As a long-time personal computer user, I learned the importance of backing up my data long, long ago.
There are just too many things that can go wrong when you’re working on your computer. Whether it is a hard drive that goes bad (or a floppy, in the old days), or a mental lapse on the part of the user, it is easy to lose the critical file on which you’re working. Or, maybe your computer has gotten infected with a virus or a rootkit, such that you decide that reinstalling Windows is the easiest thing to do.
How many times have you opened a file with the intent to make a new version of it, then edited it, and accidentally saved it again with the original name? I have, so I doubt that you’ve missed that thrill. Fortunately, I make daily backups of my data, so that I can recover from those brain failures.
I’ve heard friends and others say “I don’t back up because I don’t have anything important on my computer.” Ask a few questions, though, and it’s easy to find that they use their web browser all the time and have hundreds of Favorites. They use their email program routinely and don’t have backup copies of their address book — and many people keep most of the emails they receive.
Sometimes those emails are just kept out of habit. Other times, they are instructions, passwords, and registration codes for software they’ve purchased. Do we print these things to keep in a paper folder? Not likely — we store them in an email folder so we can find them quickly.

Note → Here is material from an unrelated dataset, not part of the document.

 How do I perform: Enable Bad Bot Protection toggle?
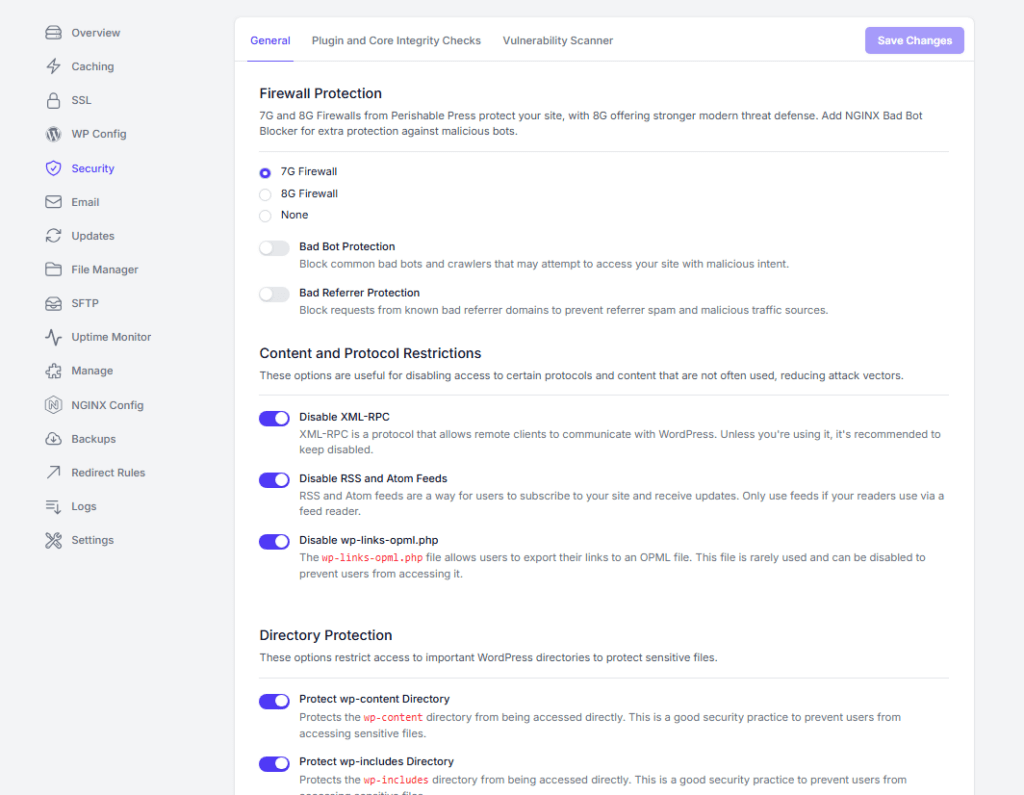point(274,248)
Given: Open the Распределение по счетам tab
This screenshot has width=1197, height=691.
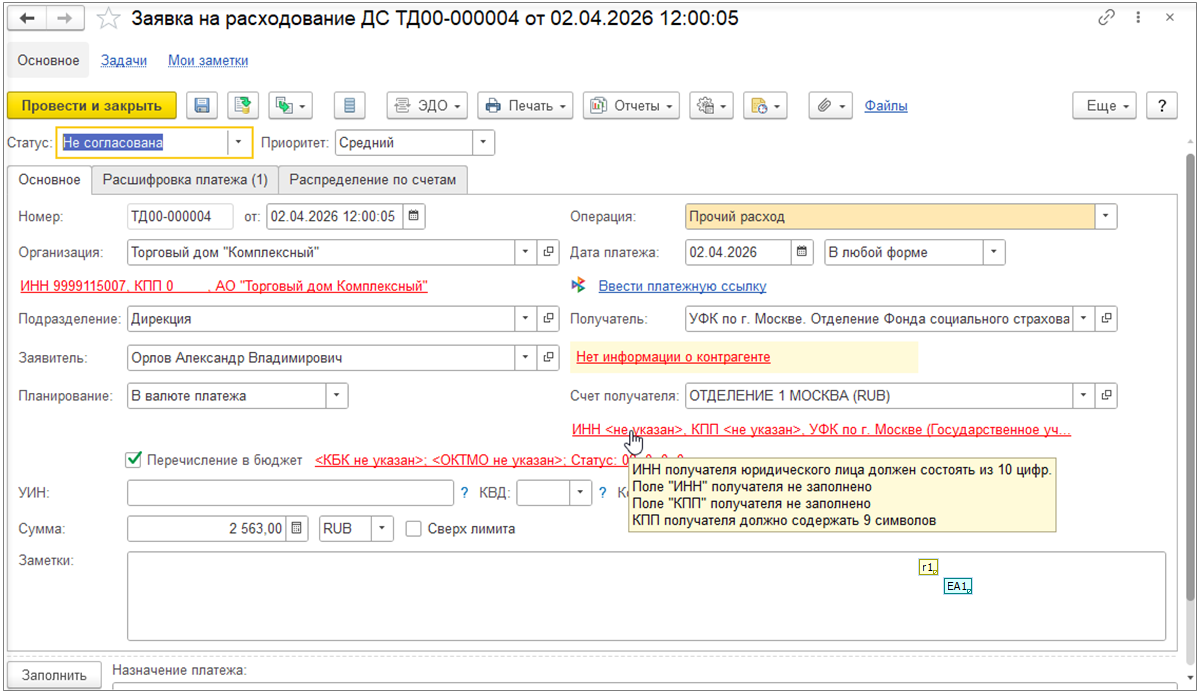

What about the system itself? You can always reinstall Windows on the same hard drive, or even reinstall Windows on a replacement hard drive. The only problem is that it takes a long time… First you install Windows, then you install the drivers for your hardware that Windows didn’t recognize (usually you receive a CD of drivers with your motherboard or computer). And, then, you have to reinstall all your software again.
What’s the alternative? For data, you can use Replicator (free for non-business use) to copy your files to external drives, second (or third) hard drives, or even across a home network. For the whole system, I use Acronis True Image to make image backups of the hard drive partitions. You can make the True Image backups directly to DVD, although it’s a lot easier to make the backup to an external drive or to another computer on your home network. Then, if I have a problem, I can either restore the Windows partition from its backup image, complete with all software and data, or I can restore individual files from the image.
All this brings us to a conclusion — we need to back up. For a semi-humorous look at the need for backing up, take a look at The TAO or Backup.